Open cushon opened 10 years ago
Original comment posted by cpovirk@google.com on 2013-02-12 at 02:51 AM
(adding a comment so that I get an email so that I can reply internally)
Original comment posted by cpovirk@google.com on 2013-02-12 at 02:53 AM
(Of course, there are probably other Multimap.get callers who assign the result to a variable and then check for null. I don't know how much harder that is to catch.)

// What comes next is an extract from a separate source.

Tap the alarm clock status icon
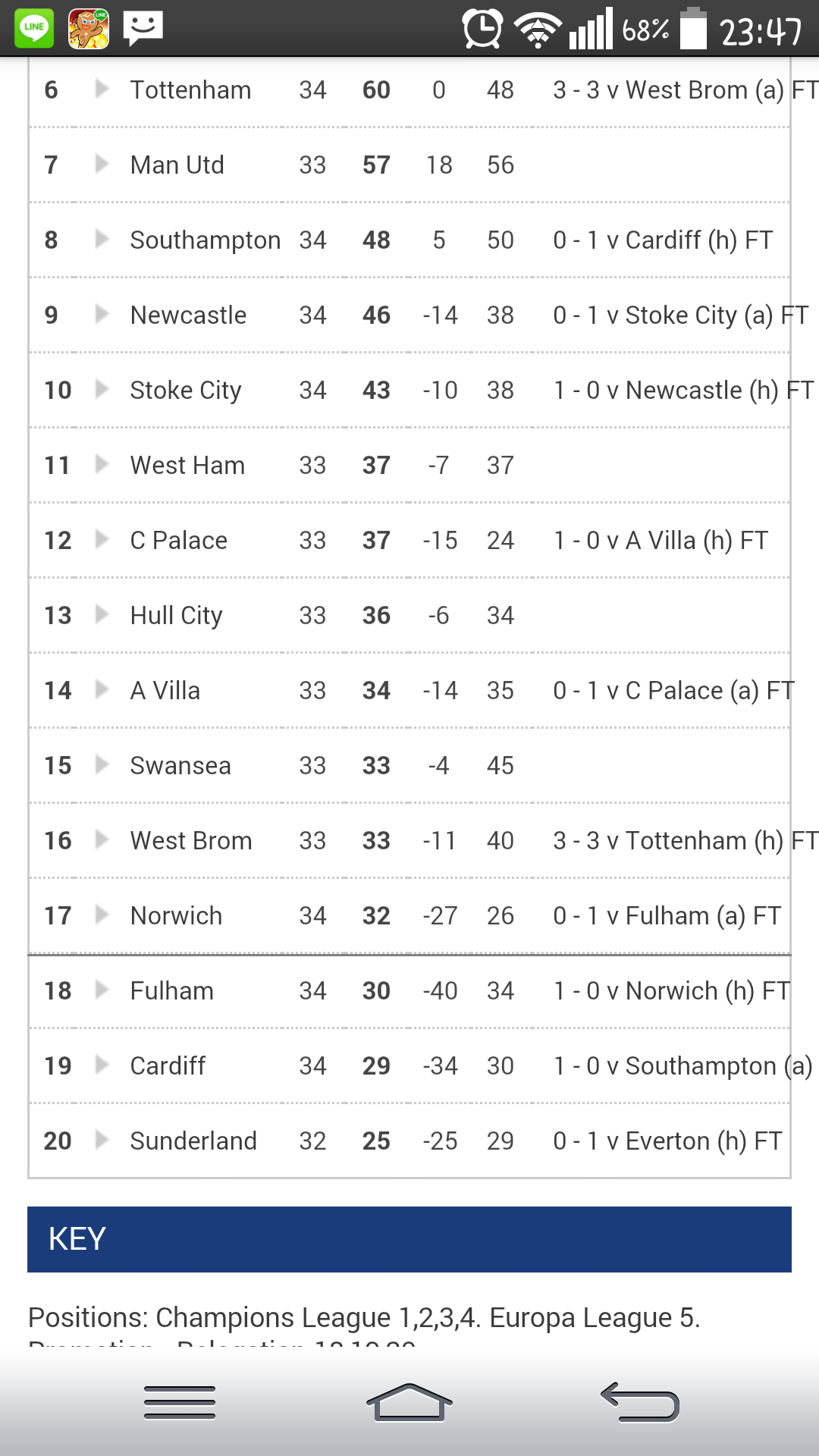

Original comment posted by eaftan@google.com on 2013-06-14 at 06:24 PM
Felix (flx) is working on this for protos.
Status: Started
Original issue created by cpovirk@google.com on 2013-02-12 at 02:49 AM
I see this from time to time:
if (multimap.get(foo) == null) { ... }
But Multimap.get always returns a collection (possibly empty), never null:
http://docs.guava-libraries.googlecode.com/git-history/release/javadoc/com/google/common/collect/Multimap.html#get(K)
A quick search shows that this call appears a few dozen times in Google's codebase.
Another place that I see such null checks is with protocol buffers:
if (proto.getFoo() == null) { ... }
But proto fields aren't null; they have default values.
You could catch even more of these by looking for isNullOrEmpty calls:
if (Strings.isNullOrEmpty(proto.getFoo())) { ... }
But isNullOrEmpty is less likely to be a bug, since it will still fire (as the coder apparently expects) for a default value of "".
Are there other such methods? No doubt, but those are the two that spring to mind. I wonder whether there's an annotation that could identify them? JSR305 (covered in issue 44) has @Nonnull, but I think I've seen it mainly with parameters, and there's no documentation to say whether it's supposed to be used with return types.